BUT BEWARE COVID!

Attend BBI civic education forums, NCCK boss tells Nyeri residents

Rev Canon Chris Kinyanjui says proposals have answers to many problems bedevilling the country.

In Summary

• NCCK general secretary Rev Canon Chris Kinyanjui called on Kenyans to have an open mind and not to link the BBI report to 2022.

• He urged all Kenyans to have their say but also prioritise the country's interests.

NCCK general secretary Chris Kinyanjui, Nyeri county commissioner Loyford Kibaara and NCPD director general Mohamed Sheikh in Nyeri on Wednesday
NCCK general secretary Chris Kinyanjui, Nyeri county commissioner Loyford Kibaara and NCPD director general Mohamed Sheikh in Nyeri on Wednesday
Image: EUTYCAS MUCHIRI

Nyeri residents have been encouraged to attend civic education forums for the BBI report when they start.

The general secretary of the National Council of Churches of Kenya Rev Canon Chris Kinyanjui on Wednesday also called on Kenyans to have an open mind and not to link the report to 2022 elections. He said the Building Bridges Initiative report is meant to fix problems that have been affecting Kenyans.

"You remember in the last elections we stayed almost for one year without working and without the country moving forward because of a political stalemate. We don’t want that to happen in 2022 or other future elections,” he said.

He said though people are constrained by Covid-19 and there have been no big gatherings, they should attend and engage in small meetings that will be called for civic education.

Kinyanjui, also a board member of the National Council for Population and Development (NCPD), said the document has answers to many problems bedevilling the country.

The NCPD advises the national and county governments on matters of population development.  The cleric spoke at YMCA Hall in Nyeri town during a meeting to seek public views on population issues. NCPD director-general Mohamed Sheikh was among those present.

Kinyanjui urged all Kenyans to have their say but also put the interest of the country first.

 “As religious leaders, we have been discussing with the government how we can make sure we don’t have violence in every election year,” he said.

The BBI report was released on October 26 and outlines answers to electoral violence experienced in the country every election cycle since 1992, he said.

Kinyanjui observed that though there are people who have concerns, Kenyans have the capacity to sit down and iron out all contentious issues so they can move forward.

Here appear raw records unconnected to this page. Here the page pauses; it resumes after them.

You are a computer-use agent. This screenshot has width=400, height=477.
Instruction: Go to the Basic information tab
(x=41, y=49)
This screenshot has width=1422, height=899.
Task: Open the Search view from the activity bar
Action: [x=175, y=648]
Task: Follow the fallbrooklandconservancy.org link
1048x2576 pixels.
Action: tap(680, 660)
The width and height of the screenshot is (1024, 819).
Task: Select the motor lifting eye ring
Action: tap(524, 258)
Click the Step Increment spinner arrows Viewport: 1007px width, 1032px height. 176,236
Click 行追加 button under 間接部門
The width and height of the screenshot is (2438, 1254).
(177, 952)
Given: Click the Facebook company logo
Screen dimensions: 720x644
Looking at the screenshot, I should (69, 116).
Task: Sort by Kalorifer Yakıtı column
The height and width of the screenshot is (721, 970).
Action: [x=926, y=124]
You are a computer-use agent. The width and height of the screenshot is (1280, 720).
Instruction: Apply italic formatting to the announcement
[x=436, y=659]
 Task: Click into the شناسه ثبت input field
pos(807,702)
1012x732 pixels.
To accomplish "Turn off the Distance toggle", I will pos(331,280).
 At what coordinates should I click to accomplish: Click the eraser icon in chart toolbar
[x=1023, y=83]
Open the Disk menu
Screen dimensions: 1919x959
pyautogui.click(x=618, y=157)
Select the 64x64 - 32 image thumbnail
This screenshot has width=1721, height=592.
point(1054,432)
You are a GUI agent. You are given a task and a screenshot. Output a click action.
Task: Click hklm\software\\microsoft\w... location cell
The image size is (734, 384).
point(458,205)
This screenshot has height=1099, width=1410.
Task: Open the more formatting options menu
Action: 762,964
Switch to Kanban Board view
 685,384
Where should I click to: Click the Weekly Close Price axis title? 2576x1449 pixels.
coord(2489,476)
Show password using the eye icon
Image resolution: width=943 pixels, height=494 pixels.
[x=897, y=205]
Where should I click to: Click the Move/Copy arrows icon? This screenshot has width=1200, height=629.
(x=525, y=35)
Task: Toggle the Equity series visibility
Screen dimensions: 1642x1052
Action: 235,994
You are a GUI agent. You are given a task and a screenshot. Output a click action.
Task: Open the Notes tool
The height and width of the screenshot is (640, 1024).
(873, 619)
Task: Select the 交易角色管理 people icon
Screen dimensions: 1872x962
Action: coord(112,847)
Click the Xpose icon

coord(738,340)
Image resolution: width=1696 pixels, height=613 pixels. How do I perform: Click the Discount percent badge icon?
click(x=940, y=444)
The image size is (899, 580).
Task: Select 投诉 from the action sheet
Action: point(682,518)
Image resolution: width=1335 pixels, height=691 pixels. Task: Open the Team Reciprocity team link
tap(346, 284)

He also called on Kenyans to read, discuss the report and have vibrant conversations around the issues when they get copies of the document.

Kinyanjui said the views gathered on the population will help in developing the new policy for Kenya on population development.

The reverend also sits in the interfaith council that has been working with the government to open up places of worship. He called on Kenyans to follow the Covid-19 guidelines by the Ministry of Health. They include washing or sanitising hands regularly, wearing face masks and social distancing.

“This is because we have seen an upsurge of cases and deaths that are happening because of Covid-19. So we beseech and plead with every Kenyan wherever you are to, please, protect yourself, your family and neighbours,” he said.

Nyeri county commissioner Loyford Kibaara, who was the chief guest, said the government is in discussion with the NHIF to have the public insurer intervene in paying Covid-19 hospital bills for Kenyans.

Kibaara said some contributors are unable to clear huge Covid-19-related bills. The NHIF announced that it will not be in a position to pay the bills.